The ecological criteria of the FFCS are either too weak, too general and/or worded intentionally. For example, the sizes of valuable habitats and biotopes to be preserved are limited to one hectare. Valuable habitats and biotopes larger than that do not need to be preserved! Thus, it is not surprising that in the personnel magazine of the manager of most Finnish old-growth forests, the state enterprise Forest and Park Service, it was stated in October 1999 that ”forest certification will mostly cause paperwork in the Forest and Park Service and will hardly affect actual operations in the forests”.

Governmental Regional Environment Centres have heavily criticized the Finnish certification system.

For example, officials from the Pirkanmaa and North Karelia Environment Centres stated that in the FFCS criterion 10 concerning the preservation of key biotopes and valuable habitats ”many of the definitions related to valuable biotopes and habitats are subject to differing interpretations and there are no possibilities for non-forestry parties to assess or verify the classifications made by the forestry sector.”

”In addition to the ambiguities of criterion 10 associated with the classification of key biotopes, the system falls short in the rather simplified assessment sheet that the forestry sector uses to assess their own performance retrospectively…The monitoring system is a closed system of the forestry sector built up under conditions of forestry.
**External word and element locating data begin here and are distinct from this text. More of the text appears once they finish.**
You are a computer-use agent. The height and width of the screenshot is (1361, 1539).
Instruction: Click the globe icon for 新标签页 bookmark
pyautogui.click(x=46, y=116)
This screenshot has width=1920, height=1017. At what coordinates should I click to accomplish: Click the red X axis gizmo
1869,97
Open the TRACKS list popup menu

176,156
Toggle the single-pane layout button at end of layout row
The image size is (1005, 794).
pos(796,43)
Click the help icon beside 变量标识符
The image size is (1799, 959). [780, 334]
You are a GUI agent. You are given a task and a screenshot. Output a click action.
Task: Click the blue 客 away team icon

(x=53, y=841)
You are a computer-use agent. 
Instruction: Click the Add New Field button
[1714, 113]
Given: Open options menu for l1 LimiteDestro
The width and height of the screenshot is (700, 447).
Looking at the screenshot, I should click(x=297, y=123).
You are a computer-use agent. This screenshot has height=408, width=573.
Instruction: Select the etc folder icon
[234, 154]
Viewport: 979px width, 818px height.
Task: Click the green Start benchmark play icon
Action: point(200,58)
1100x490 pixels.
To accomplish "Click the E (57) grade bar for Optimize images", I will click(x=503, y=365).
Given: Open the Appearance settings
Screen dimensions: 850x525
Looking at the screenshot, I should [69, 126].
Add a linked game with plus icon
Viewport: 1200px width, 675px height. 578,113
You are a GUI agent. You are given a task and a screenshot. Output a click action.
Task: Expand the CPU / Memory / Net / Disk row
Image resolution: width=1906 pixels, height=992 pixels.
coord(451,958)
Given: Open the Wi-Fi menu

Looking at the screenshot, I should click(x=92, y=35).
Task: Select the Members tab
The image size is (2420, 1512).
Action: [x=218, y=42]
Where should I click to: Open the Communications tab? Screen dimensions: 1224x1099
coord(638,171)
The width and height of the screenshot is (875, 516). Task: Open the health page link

Possibilities for subjective interpretation are so severe that according to our understanding the system does not meet the requirements of impartial reliability.”

The shortcomings of the criterion concerning the making of studies on biological values associated with road construction plans were also commented on: ”Criterion 24 defines a certain minimum level of factors that must be examined in the studies, but defines no actual environmental standard or requirement concerning the consideration of biological values in the concrete implementation of the road construction plans.”

The South Savo Environment Centre criticized the monitoring of the preservation of valuable habitats in 2000: ”The Environment Centre considers it a major defect that the forestry officials do not sufficiently inform the Centre on the matters monitored in forest certification…the Forestry Centre does not inform the Environment Centre on the locations of even those sites that have conservational value…In relation to species conservation the situation is unsustainable. For example, the main responsibility for the preservation of flying squirrel habitats is on the operators of forest machines.”